Watergate is a general term that is used to describe a complex web of political scandals that between 1972 and 1974. The Watergate scandal occurred in the United States as a result of the June 17th, 1972 break-in at the Democratic National Committee (DNC) headquarters at the Watergate office complex in Washington, D.C., and the Nixon administration attempted cover-up of its involvement.
When the conspiracy was discovered and investigated by the United States Congress, the Nixon administration’s resistance to its probes led to a constitutional crisis.
The term Watergate has come to encompass an array of clandestine and often illegal activities undertaken by members of the Nixon administration.
Those activities included such tricks as bugging the offices of political opponents and people of whom Nixon or his officials were suspicious.

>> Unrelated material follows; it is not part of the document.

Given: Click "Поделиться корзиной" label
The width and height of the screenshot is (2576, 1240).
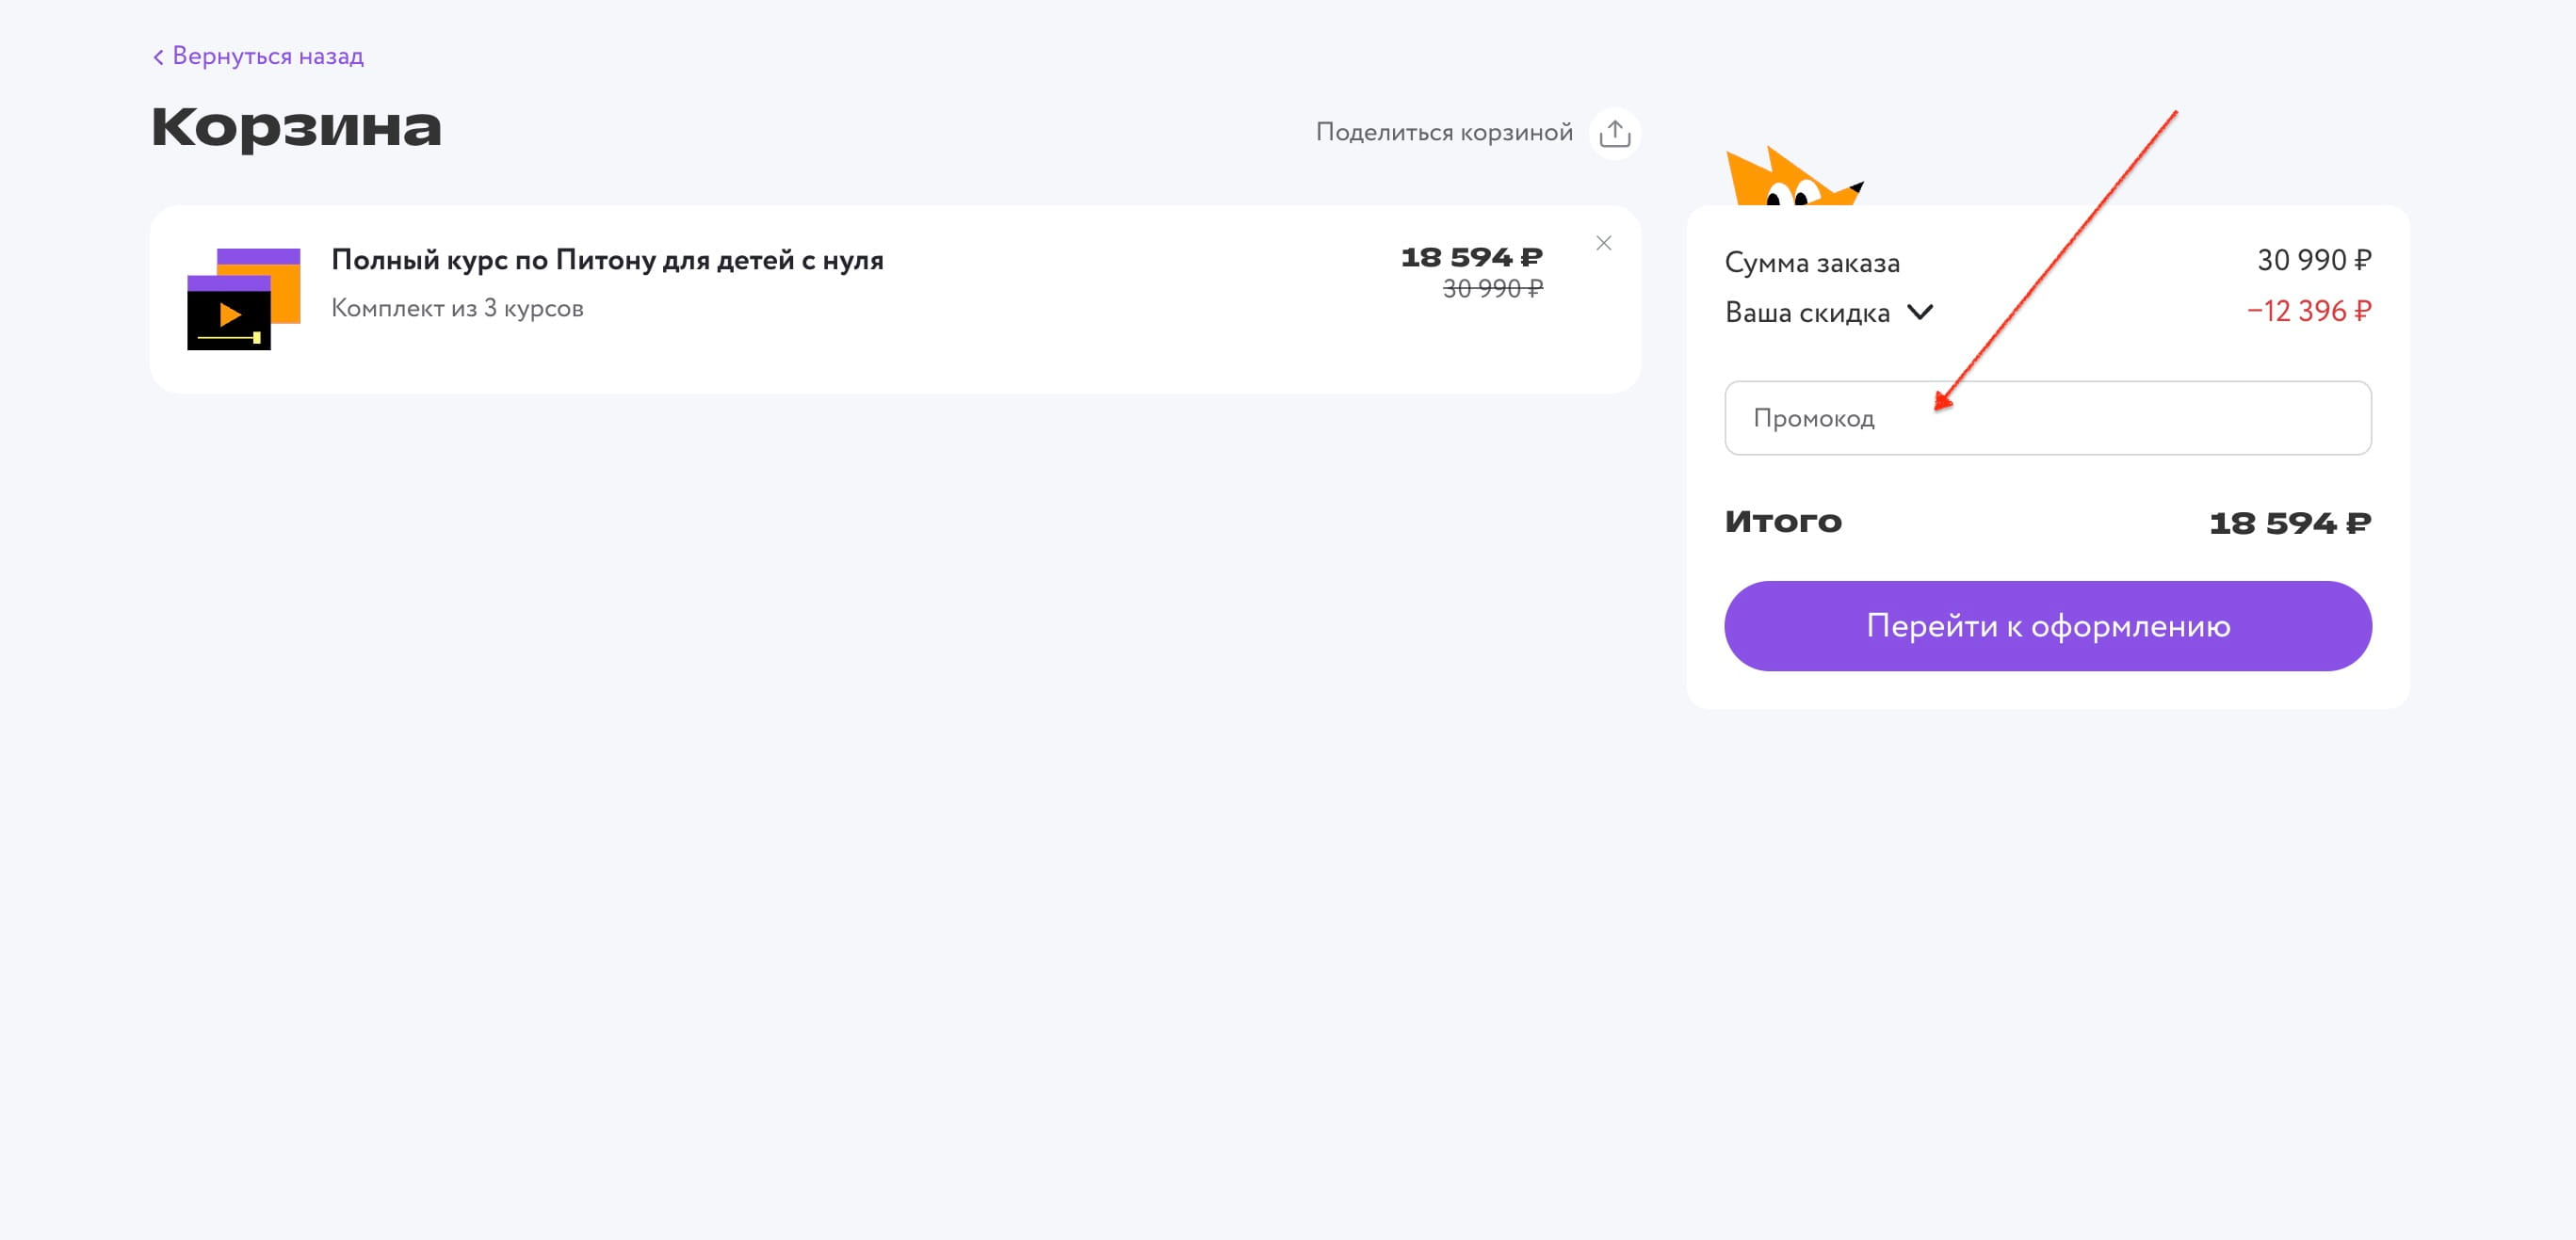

Nixon and his close aides ordered harassment of activist groups and political figures, using the Federal Bureau of Investigation, the Central Intelligence Agency and the Internal Revenue Service.
The scandal led to the discovery of very many different cases of multiple abuses of power by Nixon’s administration, articles of impeachment and the resignation of Richard Nixon , the President of the United States, on August 9, 1974.
The only resignation of a U.S. President to date the scandal also led to the indictment, trial, conviction and incarceration of 43 people, dozens of whom were top administration officers in Nixon’s government.